» **Selection**
* * *
KNOXVILLE, Tenn. (Dec. 20, 2016) -- The 36 orphans in Holston Conference’s care are better off than many South Sudanese children, and each will receive a gift on Christmas Day.
Yet the United Methodist church member who just returned from visiting the children in a refugee camp worries about the despair she saw in people whose nation is reportedly on the brink of “mass atrocities” due to civil war and ethnic violence.
“The people of Yei are still the people of Yei. They are still kind and loving and gentle,” said Heather Hayes. “But they need to be remembered and prayed for, and they need hope for the future.”
Hayes is chair of Holston's South Sudan Orphanage Board of Directors, organized after the 36 children were forced to flee their homes for neighboring Uganda between July and September.
In early October, Holston's 881 congregations gave a special offering totaling nearly $88,000 to support the children, who previously lived in two separate orphanages in South Sudan: Greenland and Grace. The new board recently decided to unify the children under the “Grace Home” title, especially since they live together now in Rhino Refugee Camp outside Arua, Uganda.
“They call each other ‘cousin,’” missionary Libby Dearing said during a recent board meeting. “They are an extended family, and I didn’t want to see them separated by names.”
VISITING UGANDA
Hayes and her husband, Wes, traveled to Uganda earlier this month, returning to the U.S. on Dec. 11. The couple attends Concord United Methodist Church in Knoxville, Tenn. They met the children, now ages five to 16, during previous visits to South Sudan.
* * *
» **Records from a data collection**
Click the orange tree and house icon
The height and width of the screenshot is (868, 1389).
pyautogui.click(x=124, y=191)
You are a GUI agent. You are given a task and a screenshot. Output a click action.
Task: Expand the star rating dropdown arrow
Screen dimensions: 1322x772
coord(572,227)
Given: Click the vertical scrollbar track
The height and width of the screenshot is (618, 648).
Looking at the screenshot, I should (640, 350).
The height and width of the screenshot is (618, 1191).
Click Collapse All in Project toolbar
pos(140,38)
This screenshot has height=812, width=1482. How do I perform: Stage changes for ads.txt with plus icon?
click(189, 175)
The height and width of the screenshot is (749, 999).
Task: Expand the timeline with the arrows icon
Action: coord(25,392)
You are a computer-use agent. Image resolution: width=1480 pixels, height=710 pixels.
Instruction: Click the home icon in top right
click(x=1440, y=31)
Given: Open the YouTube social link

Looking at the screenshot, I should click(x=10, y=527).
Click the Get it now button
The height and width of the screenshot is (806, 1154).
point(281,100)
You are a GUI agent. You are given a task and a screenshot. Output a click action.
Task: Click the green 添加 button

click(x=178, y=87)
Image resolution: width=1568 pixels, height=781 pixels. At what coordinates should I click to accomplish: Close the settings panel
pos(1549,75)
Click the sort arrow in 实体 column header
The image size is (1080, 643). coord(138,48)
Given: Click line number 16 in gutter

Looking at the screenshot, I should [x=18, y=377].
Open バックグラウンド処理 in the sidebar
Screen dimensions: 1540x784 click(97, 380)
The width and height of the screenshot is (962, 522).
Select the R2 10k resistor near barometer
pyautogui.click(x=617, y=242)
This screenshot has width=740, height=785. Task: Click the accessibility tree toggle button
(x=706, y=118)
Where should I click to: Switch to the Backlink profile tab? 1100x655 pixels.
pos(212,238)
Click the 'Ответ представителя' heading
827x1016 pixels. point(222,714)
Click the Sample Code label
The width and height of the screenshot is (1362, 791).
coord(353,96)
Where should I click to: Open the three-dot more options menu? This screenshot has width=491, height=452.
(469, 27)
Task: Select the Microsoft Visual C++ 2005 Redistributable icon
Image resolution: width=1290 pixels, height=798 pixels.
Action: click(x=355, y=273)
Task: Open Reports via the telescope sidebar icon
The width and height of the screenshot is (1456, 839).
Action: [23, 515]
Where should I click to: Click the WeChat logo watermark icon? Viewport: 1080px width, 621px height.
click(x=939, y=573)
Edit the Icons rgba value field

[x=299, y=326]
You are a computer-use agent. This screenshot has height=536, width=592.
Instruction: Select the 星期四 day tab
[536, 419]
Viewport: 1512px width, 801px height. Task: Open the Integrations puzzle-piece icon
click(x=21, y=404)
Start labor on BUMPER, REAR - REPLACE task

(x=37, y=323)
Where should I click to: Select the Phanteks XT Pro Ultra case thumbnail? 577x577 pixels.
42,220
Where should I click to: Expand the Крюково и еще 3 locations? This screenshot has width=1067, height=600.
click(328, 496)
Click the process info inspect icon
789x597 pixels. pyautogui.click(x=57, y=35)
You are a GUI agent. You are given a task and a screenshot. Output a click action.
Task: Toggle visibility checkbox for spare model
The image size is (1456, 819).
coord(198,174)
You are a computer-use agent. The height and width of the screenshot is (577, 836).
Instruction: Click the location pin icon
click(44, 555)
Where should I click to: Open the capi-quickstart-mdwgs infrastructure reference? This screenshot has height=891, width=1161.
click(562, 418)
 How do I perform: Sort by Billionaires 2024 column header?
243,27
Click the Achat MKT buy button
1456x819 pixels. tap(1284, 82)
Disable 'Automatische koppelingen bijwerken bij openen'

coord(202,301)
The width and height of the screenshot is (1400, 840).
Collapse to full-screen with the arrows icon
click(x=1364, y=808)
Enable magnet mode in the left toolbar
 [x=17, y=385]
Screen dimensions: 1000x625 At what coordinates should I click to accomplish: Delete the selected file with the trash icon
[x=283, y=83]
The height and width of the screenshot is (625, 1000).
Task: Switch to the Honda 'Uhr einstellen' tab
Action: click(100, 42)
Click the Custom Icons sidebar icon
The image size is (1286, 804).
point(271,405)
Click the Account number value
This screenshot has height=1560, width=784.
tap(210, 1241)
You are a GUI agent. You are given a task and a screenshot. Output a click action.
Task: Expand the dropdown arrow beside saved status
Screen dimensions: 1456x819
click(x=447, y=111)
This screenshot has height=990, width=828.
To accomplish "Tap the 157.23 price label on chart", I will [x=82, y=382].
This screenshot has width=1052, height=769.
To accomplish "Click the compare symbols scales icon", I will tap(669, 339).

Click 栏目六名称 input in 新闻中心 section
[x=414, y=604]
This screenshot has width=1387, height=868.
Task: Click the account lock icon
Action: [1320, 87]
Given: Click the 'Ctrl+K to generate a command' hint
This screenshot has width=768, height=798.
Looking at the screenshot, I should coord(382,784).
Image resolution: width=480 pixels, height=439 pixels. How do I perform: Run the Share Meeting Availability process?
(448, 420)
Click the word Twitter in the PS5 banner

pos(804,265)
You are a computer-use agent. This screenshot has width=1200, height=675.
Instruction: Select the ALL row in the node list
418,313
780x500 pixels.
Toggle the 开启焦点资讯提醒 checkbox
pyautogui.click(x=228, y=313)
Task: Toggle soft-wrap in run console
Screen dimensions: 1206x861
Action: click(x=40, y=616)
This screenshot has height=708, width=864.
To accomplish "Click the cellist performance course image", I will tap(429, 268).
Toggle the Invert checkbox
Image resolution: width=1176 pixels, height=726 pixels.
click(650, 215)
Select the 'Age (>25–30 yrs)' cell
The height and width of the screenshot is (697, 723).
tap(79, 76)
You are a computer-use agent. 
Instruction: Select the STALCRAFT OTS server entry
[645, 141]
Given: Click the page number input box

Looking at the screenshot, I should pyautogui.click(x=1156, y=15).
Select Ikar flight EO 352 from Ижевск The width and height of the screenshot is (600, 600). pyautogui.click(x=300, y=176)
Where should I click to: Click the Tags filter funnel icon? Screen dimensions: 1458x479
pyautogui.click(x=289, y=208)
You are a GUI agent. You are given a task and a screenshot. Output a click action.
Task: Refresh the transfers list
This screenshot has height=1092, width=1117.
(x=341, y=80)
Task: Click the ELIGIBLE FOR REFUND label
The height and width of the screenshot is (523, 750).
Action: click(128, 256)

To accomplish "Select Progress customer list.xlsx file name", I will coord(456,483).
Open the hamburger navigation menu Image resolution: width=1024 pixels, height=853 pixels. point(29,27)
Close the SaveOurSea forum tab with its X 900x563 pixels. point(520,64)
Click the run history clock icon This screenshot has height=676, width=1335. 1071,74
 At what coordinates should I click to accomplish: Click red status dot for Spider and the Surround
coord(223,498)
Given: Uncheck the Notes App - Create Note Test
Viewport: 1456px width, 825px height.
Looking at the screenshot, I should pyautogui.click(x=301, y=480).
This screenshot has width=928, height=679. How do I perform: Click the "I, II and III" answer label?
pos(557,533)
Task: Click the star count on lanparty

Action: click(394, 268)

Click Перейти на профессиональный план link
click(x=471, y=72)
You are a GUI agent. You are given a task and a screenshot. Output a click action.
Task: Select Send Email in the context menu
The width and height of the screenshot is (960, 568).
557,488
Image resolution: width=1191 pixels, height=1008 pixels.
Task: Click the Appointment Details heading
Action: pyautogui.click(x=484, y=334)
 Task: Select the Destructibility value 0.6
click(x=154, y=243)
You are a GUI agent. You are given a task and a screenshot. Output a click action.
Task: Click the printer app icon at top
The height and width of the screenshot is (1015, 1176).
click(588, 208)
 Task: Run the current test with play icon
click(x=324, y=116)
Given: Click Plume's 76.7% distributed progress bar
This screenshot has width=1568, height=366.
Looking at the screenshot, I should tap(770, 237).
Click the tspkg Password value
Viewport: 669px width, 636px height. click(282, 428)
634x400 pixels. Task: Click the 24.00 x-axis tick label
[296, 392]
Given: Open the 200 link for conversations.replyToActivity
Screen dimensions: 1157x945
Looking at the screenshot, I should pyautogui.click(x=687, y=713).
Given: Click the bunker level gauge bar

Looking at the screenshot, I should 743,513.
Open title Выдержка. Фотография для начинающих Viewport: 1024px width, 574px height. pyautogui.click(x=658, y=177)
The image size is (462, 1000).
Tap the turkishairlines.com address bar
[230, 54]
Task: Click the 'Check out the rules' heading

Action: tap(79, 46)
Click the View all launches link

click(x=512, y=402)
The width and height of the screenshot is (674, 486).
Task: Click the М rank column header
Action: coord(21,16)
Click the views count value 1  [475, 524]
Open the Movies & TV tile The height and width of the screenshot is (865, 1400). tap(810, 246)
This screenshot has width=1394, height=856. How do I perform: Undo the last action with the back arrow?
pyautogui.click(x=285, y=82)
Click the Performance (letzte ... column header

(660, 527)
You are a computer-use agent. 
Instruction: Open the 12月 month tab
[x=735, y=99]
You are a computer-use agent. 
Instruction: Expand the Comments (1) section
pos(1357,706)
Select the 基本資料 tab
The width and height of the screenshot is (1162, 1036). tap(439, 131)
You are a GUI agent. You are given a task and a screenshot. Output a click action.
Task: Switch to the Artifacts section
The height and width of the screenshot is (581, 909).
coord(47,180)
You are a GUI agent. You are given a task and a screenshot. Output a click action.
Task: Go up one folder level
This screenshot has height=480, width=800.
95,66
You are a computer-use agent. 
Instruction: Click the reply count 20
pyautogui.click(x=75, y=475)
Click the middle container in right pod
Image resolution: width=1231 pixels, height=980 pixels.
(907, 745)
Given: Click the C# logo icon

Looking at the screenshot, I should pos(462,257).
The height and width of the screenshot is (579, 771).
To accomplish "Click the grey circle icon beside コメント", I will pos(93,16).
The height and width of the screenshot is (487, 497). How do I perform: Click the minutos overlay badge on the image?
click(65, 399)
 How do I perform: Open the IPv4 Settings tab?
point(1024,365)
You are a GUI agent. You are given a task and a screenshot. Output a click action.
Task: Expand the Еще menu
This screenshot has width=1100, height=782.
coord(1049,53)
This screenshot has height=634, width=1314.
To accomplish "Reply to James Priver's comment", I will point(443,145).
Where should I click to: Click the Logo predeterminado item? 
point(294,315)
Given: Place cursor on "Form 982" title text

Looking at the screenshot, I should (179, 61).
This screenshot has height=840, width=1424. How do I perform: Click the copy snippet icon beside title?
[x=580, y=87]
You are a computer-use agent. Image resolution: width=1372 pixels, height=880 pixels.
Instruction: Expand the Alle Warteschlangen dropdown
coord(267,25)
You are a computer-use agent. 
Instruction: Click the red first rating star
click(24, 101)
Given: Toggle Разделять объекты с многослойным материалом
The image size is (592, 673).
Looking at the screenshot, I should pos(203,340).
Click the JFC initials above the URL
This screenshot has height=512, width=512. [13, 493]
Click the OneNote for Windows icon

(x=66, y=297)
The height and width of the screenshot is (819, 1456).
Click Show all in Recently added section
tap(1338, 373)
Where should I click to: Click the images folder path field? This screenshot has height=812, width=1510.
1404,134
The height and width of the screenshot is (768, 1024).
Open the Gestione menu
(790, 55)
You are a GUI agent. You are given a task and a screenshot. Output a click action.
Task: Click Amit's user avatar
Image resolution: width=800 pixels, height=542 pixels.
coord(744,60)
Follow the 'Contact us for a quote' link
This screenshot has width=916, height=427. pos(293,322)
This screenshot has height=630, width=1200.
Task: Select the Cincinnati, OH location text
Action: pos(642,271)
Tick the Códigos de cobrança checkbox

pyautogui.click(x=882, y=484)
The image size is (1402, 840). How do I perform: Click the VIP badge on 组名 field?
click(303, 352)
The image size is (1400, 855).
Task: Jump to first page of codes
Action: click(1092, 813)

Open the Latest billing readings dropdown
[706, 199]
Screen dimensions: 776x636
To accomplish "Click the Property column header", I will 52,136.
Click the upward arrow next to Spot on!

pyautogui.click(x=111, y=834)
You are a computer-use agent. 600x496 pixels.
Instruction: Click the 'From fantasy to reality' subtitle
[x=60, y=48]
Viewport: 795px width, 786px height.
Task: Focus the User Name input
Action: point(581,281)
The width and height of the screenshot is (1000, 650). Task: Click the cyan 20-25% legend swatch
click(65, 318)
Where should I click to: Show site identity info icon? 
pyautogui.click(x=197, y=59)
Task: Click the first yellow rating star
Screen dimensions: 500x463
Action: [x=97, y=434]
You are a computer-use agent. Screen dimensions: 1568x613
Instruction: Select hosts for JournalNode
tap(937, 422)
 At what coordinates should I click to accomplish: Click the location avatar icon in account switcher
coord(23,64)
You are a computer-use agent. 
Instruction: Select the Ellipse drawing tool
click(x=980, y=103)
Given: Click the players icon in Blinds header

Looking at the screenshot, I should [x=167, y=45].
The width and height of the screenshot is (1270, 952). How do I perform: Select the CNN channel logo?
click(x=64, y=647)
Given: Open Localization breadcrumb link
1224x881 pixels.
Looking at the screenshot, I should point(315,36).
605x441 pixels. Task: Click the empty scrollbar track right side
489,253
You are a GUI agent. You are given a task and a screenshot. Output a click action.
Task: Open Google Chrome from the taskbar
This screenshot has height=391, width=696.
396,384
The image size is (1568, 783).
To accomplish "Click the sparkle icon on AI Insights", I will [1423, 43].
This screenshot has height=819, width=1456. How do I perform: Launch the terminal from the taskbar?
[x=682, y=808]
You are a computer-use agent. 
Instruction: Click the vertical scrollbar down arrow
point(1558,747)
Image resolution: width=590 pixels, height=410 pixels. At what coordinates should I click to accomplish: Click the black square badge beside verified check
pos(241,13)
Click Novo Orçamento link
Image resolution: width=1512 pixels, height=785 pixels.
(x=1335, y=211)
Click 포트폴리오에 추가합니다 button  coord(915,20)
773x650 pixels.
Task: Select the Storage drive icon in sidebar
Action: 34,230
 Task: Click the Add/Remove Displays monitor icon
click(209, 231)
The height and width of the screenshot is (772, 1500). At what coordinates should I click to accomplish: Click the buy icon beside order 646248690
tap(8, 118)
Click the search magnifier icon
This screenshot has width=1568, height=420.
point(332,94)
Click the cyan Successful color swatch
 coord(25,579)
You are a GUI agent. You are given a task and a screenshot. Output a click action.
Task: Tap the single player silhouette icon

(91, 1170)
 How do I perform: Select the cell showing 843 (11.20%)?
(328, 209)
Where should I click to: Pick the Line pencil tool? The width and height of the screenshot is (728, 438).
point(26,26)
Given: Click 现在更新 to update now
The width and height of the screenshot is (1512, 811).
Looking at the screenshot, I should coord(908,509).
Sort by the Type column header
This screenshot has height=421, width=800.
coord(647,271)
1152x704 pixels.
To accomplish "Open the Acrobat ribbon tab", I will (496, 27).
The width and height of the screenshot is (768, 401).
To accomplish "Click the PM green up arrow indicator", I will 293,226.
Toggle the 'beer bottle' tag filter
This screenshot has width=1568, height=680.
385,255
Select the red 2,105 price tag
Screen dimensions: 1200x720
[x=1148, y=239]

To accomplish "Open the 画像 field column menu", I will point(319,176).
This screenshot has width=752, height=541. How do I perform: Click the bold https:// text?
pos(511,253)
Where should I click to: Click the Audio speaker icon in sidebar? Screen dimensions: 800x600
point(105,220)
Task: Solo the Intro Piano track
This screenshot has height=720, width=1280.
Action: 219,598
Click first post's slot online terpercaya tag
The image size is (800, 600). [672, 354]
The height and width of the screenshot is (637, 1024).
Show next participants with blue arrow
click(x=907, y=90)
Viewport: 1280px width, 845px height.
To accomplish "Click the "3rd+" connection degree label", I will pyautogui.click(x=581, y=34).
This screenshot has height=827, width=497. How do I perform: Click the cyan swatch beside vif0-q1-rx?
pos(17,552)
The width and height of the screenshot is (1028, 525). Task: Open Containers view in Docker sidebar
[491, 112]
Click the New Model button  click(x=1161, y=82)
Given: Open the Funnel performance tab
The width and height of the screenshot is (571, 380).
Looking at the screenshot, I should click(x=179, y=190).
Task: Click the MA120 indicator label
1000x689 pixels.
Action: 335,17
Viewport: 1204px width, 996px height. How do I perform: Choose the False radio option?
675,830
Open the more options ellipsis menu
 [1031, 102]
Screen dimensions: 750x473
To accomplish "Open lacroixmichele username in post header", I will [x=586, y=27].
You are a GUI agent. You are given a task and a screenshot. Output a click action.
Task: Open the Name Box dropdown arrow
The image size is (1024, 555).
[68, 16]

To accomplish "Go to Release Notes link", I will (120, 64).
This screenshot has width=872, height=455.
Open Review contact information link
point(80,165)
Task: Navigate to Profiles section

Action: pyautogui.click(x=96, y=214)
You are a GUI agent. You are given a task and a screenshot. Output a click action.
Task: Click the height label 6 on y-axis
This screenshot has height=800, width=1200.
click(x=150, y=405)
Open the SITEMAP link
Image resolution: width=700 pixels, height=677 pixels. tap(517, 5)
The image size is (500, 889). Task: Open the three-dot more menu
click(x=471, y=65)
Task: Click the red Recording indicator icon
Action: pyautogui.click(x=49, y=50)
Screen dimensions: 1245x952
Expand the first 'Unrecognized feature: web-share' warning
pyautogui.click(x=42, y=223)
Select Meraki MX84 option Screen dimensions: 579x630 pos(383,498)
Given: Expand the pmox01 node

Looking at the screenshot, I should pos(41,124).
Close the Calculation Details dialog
* * *
» **Task set**
A - In the article about the South Sudanese orphans, what total did Holston's congregations give in their special offering in early October?
B - From the article about the South Sudanese orphans, reproduce the passage that begins at the words "KNOXVILLE, Tenn. (Dec." and stops after "on Christmas Day.".
C - Rewrite the paragraph of the article about the South Sudanese orphans that opens with "In early October" as a short bulleted list that keeps its main facts.

» **Answers to each task**
A - Nearly $88,000.

B -
KNOXVILLE, Tenn. (Dec. 20, 2016) -- The 36 orphans in Holston Conference’s care are better off than many South Sudanese children, and each will receive a gift on Christmas Day.

C -
- In early October, Holston's 881 congregations gave a special offering of nearly $88,000 to support the children.
- The children previously lived in two separate orphanages in South Sudan, Greenland and Grace.
- The new board decided to unify them under the "Grace Home" title.
- The children now live together in Rhino Refugee Camp outside Arua, Uganda.